**Work to complete**
1 > Reproduce the text of the VinFast article between "VinFast signed two" and "to COVID-19 pandemic.", inclusive.
2 > Rewrite the paragraph of the VinFast article that begins "VinFast broke ground in September 2017" as a short bulleted list that keeps its main facts.
3 > Write the next part of the VinFast article, picking up after its final sentence.

VinFast LLC is a Vietnamese private automotive company  based in Haiphong. Established in 2017, it is a member of the conglomerate organization Vingroup,  one of the largest private conglomerates in Vietnam, founded by Phạm Nhật Vượng. It is the first Vietnamese car brand to expand into global markets as well as the first to expand into producing EVs such as electric cars and electric scooters.

History 
The company was founded in 2017 by Vingroup.  The company designed its models with the help of Pininfarina, BMW and Magna Steyr and participated in the 2018 Paris Motor Show. VinFast claims it will be the first volume automotive manufacturer in Vietnam as well as the first Vietnamese automaker to participate in a major international auto show.

VinFast broke ground in September 2017 on an  facility in an industrial park located on Cat Hai Island near the city of Hai Phong. The factory with paint shop, press shop, assembly shop and engine shop was built in just 21 months . The investment is US$1.5 billion in the first phase of a program to make cars and electric motorbikes at a greenfield factory on the facilities. The company claimed that it has aggregated talent from multiple established companies and is sourcing European design, engineering, and production technology partners. The first two vehicles that were shown at Paris motorshow in the fall of 2018 are the LUX SA2.0 and the LUX A2.0, designed by Pininfarina.

Additionally, General Motors recently announced a partnership between Chevrolet and VinFast. VinFast will have exclusive rights to distribute Chevys in Vietnam and will take ownership of the existing General Motors (GM Korea) factory in Hanoi (VIDAMCO). That factory will then build a GM-licensed "all-new global small car" to be sold under the VinFast name.

VinFast signed two contracts with Siemens Vietnam, a unit of Siemens AG, for the supply of technology and components to manufacture electric buses in Southeast Asian countries in August 2018.

On 21 March 2019, VinFast has sent the first batch of 155 VinFast Lux cars, 113 are completed vehicles and 42 semi-finished cars, abroad in Europe, Asia, Australia and Africa to conduct field tests for quality testing and to qualify for a 5-star ASEAN NCAP rating.

VinFast would have been the title sponsor of the inaugural edition of the Formula One Vietnamese Grand Prix, which was due to take place during the  season. The race was later cancelled due to COVID-19 pandemic.

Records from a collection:
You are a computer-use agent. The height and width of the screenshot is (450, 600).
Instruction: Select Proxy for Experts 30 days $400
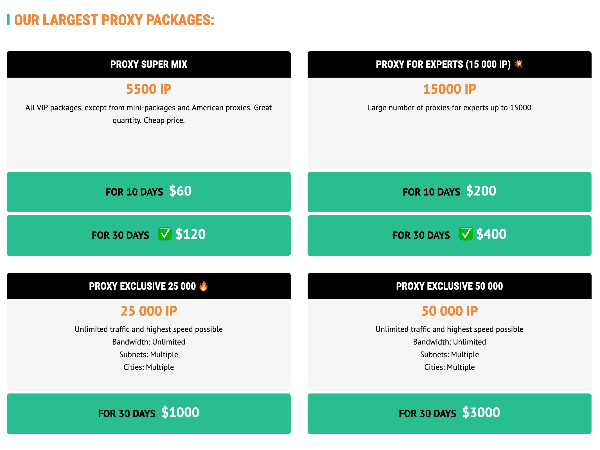tap(450, 235)
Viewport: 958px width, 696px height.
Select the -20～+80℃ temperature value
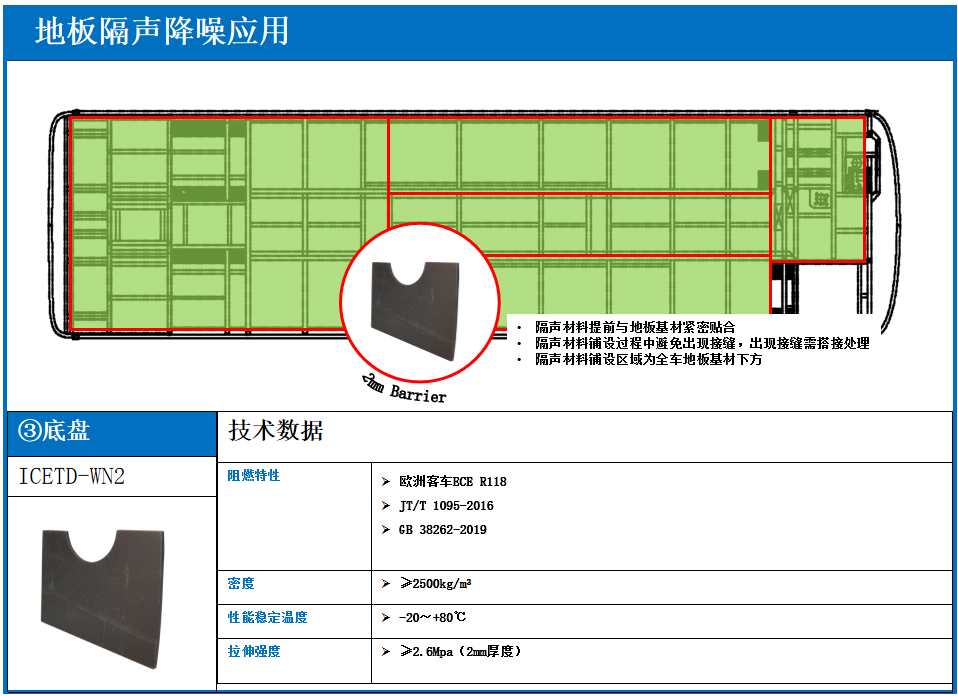click(x=432, y=618)
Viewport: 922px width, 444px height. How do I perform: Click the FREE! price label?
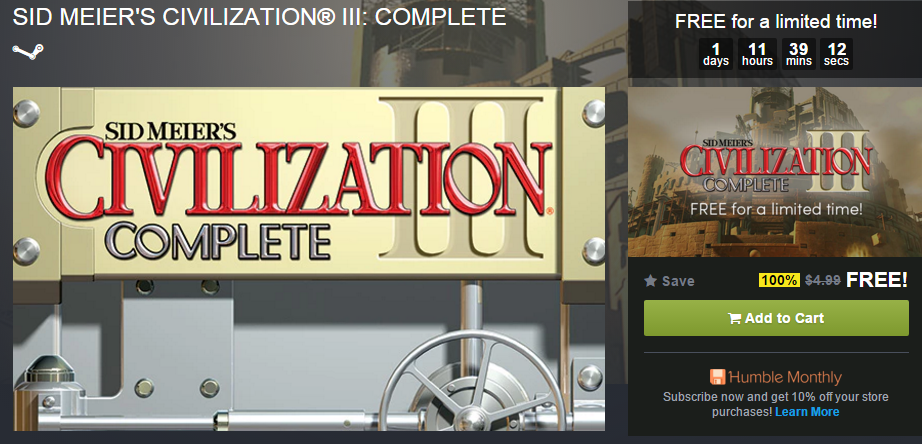point(877,281)
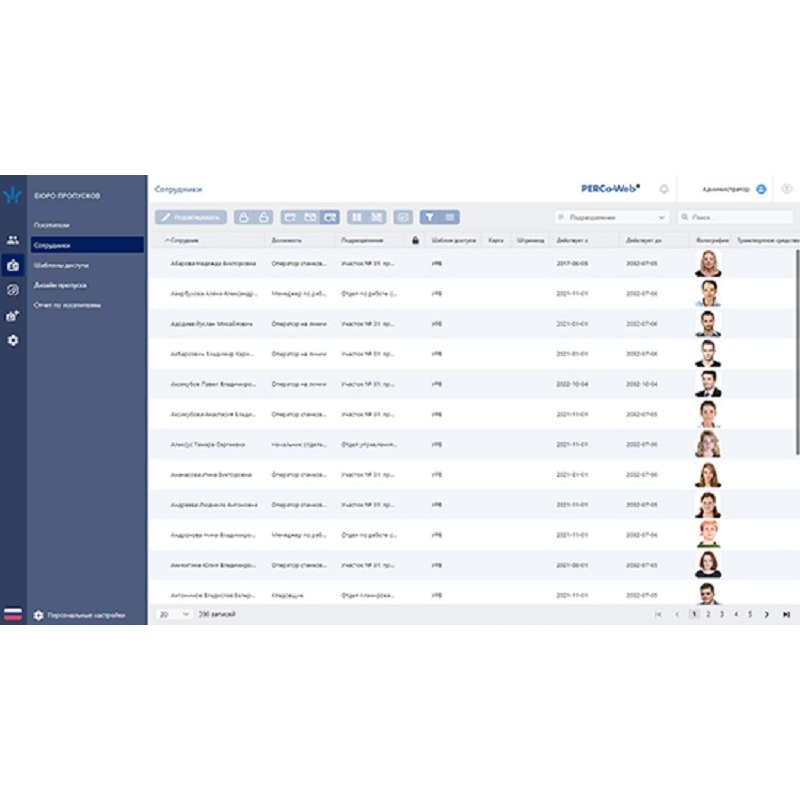Viewport: 800px width, 800px height.
Task: Open Дизайн пропуска in the side menu
Action: coord(60,285)
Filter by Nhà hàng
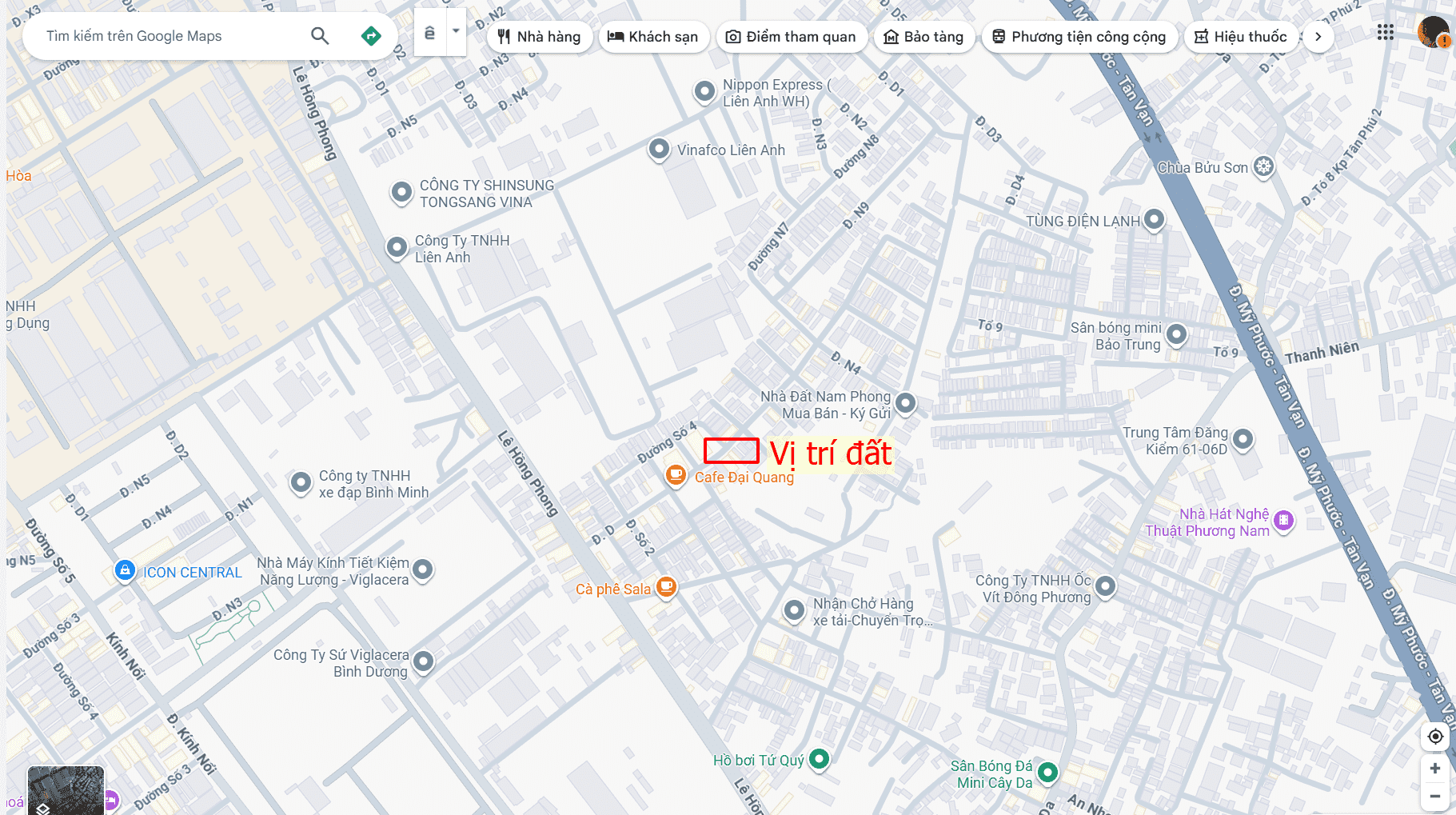Viewport: 1456px width, 815px height. 540,37
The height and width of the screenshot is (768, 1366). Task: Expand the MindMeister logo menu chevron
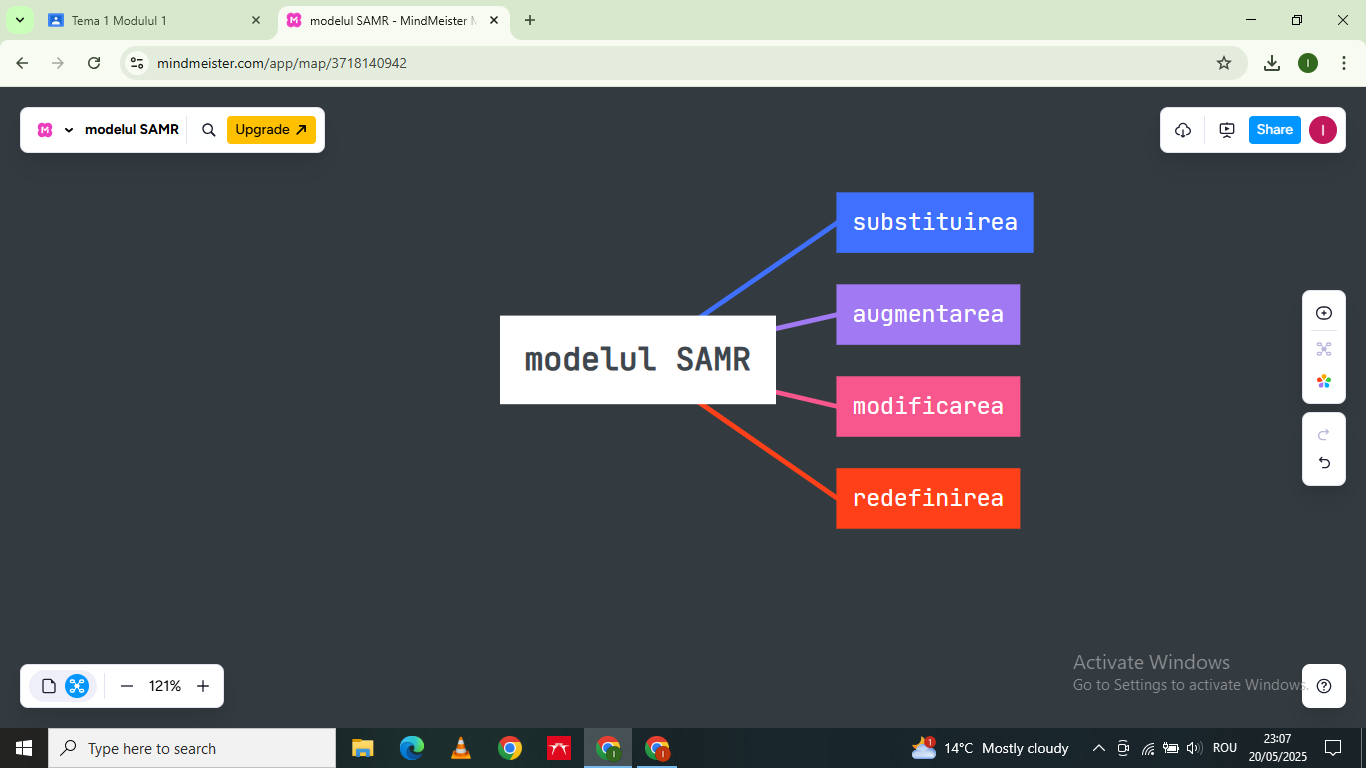tap(69, 130)
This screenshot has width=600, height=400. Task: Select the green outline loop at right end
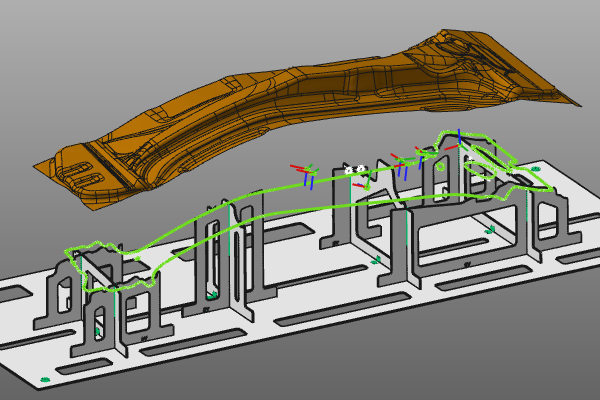490,160
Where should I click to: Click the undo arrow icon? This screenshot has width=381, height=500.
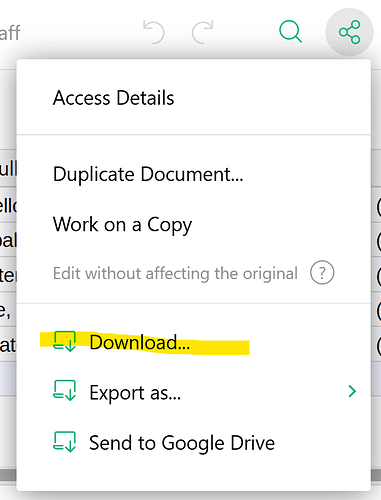[154, 32]
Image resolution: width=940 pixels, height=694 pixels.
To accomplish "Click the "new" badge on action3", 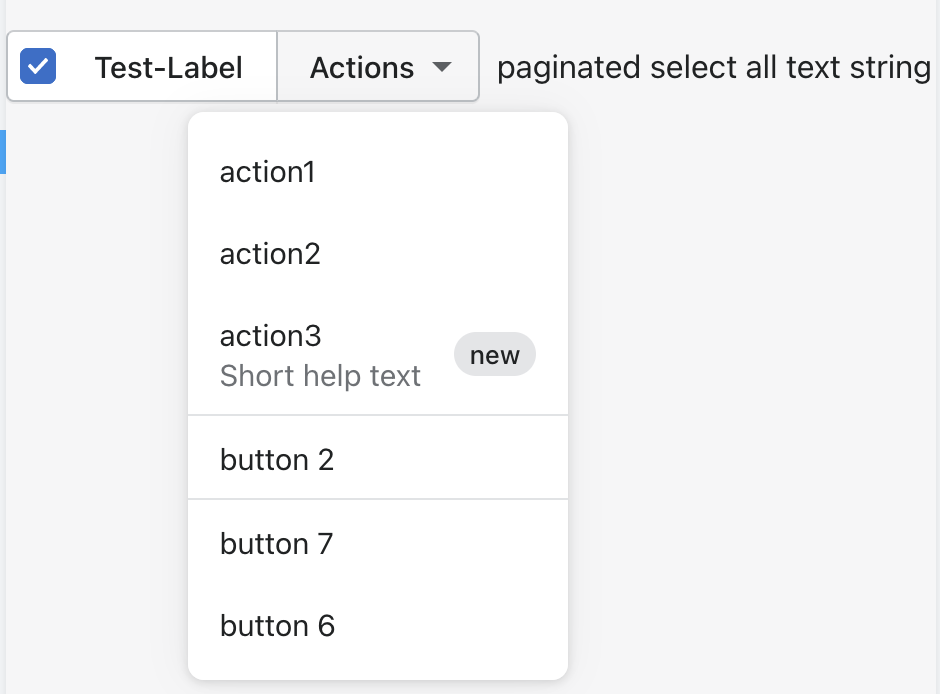I will 495,355.
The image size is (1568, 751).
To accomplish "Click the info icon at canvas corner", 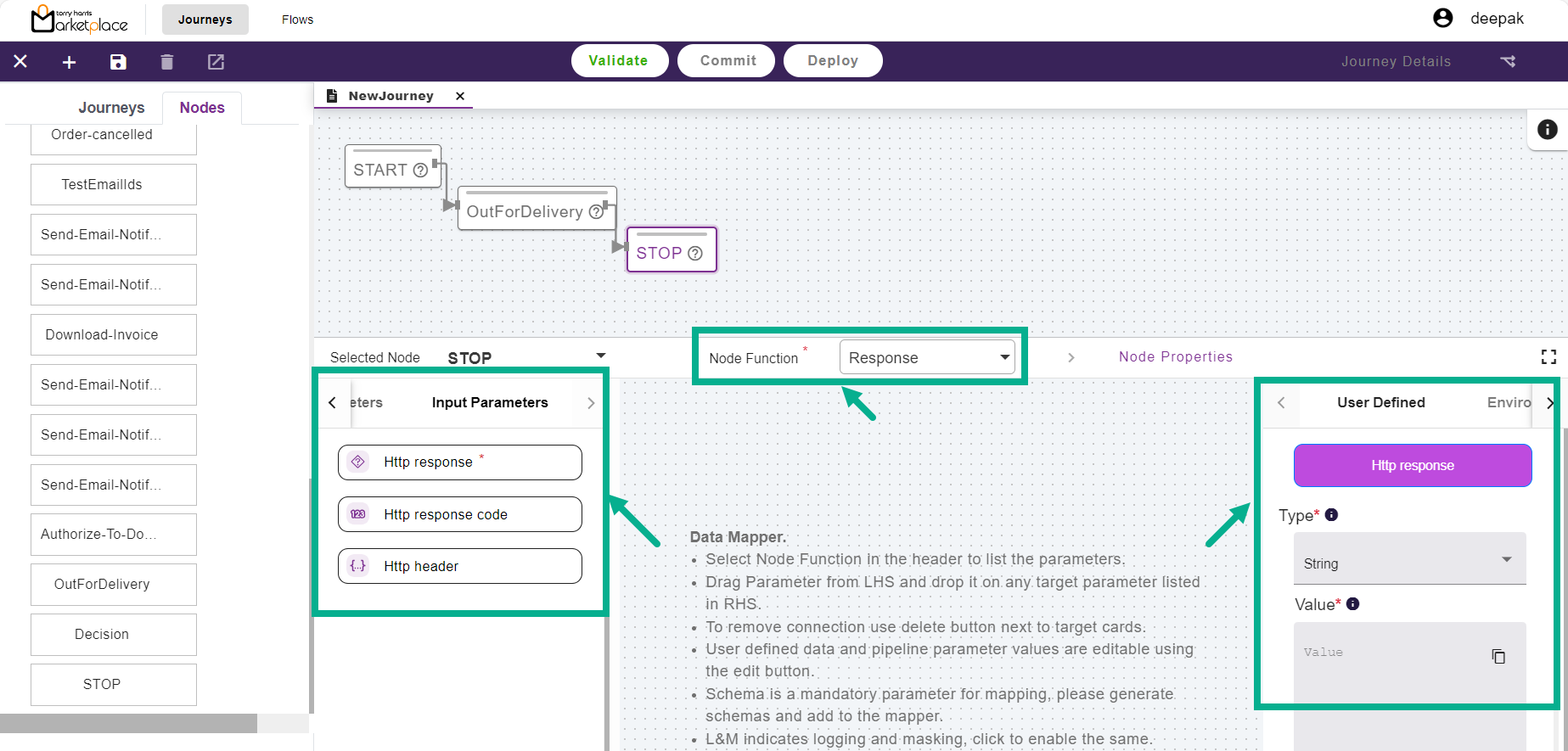I will [x=1547, y=129].
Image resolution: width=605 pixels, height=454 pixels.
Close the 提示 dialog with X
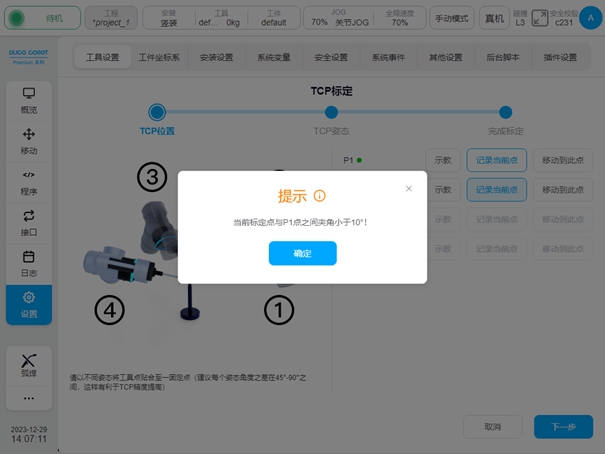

**Outputs for the tasks**
1 >
VinFast signed two contracts with Siemens Vietnam, a unit of Siemens AG, for the supply of technology and components to manufacture electric buses in Southeast Asian countries in August 2018.

On 21 March 2019, VinFast has sent the first batch of 155 VinFast Lux cars, 113 are completed vehicles and 42 semi-finished cars, abroad in Europe, Asia, Australia and Africa to conduct field tests for quality testing and to qualify for a 5-star ASEAN NCAP rating.

VinFast would have been the title sponsor of the inaugural edition of the Formula One Vietnamese Grand Prix, which was due to take place during the  season. The race was later cancelled due to COVID-19 pandemic.

2 >
- In September 2017, VinFast broke ground on a facility in an industrial park on Cat Hai Island, near Hai Phong.
- The factory, with paint, press, assembly and engine shops, was built in 21 months.
- The first phase of the program cost US$1.5 billion. It covered making cars and electric motorbikes at a greenfield factory.
- The company claimed to draw talent from established companies and to source European design, engineering and production technology partners.
- Its first two vehicles were the LUX SA2.0 and the LUX A2.0. Both were designed by Pininfarina and shown at the Paris motor show in fall 2018.

3 >
In January of 2020, VinFast was the fifth best selling car brand in Vietnam.

On 25 February 2020, it was reported that VinFast vehicles were spotted in South Africa for field tests at Kakamas in the Northern Cape Province and in Cape Town.

On 20 July 2020, the company has gone to manufacturing ventilators, based on open source information provided through the Massachusetts Institute of Technology (MIT), for patients who have a hard time breathing due to COVID-19 with reported donations made to Singapore, Russia and Ukraine.

On 10 September 2020, VinFast announced that a loss of VND 6.6 trillion ($284 million) in the first half of the year.

In December 2020, VinFast has released preliminary images of a pickup truck being developed weeks after the Lang Lang testing centre was purchased. Other vehicles in development included a three-door hatchback, two different coupe-type SUVs, a small SUV, a four-door coupe, a couple of people movers and electric scooters. According to the Intellectual Property Office of Vietnam, the patents for these vehicles are set to expire on 14 January 2024.

According to Reuters on 30 April 2021, unnamed sources claimed that VinFast planned an SPAC based funding in the United States. VinFast's CEO could neither confirm nor deny these plans. On 28 May 2021, it was reported that the company's IPO will be delayed due to SPAC scrutiny.

On 27 July 2021, parent Vingroup announced that Michael Lohscheller, the CEO of Opel, had been appointed CEO of VinFast Global. Five months later, on 27 December 2021, it was announced that Lohscheller had resigned the position.

On 30 September 2021, VinFast reported that Cerence software will be used for its electric vehicles as an intelligence voice assistant.

On 25 December 2021, Vinfast delivered the first batch of 100 VF e34 electric crossovers to Vietnamese customers at VinFast's manufacturing complex in Hai Phong. The VF e34 marks VinFast's first EV model and the first ever electric vehicle to be manufactured and sold in Vietnam.

On 6 January 2022, reports emerged that VinFast plans to build new EV plants in Germany and the United States as part of the company's plans to retire production of gas-powered vehicles and transition fully to EVs by late 2022.

On 29 March 2022, Vinfast announced it would locate its first North American auto plant in North Carolina's Chatham County.

Headquarters moved to Singapore
On 7 April 2022, VinFast announced plans for an initial public offering (IPO) through a Singapore-based holding company with U.S. securities regulators on the second half of the year as an option to fund their expansion.

On 24 May 2022, Vinfast announced that it would be moving its headquarters to Singapore, with the company stating that "We feel that Singapore is a jurisdiction that will give investors more confidence." It's reported that IPO plans to the US is postponed to 2023.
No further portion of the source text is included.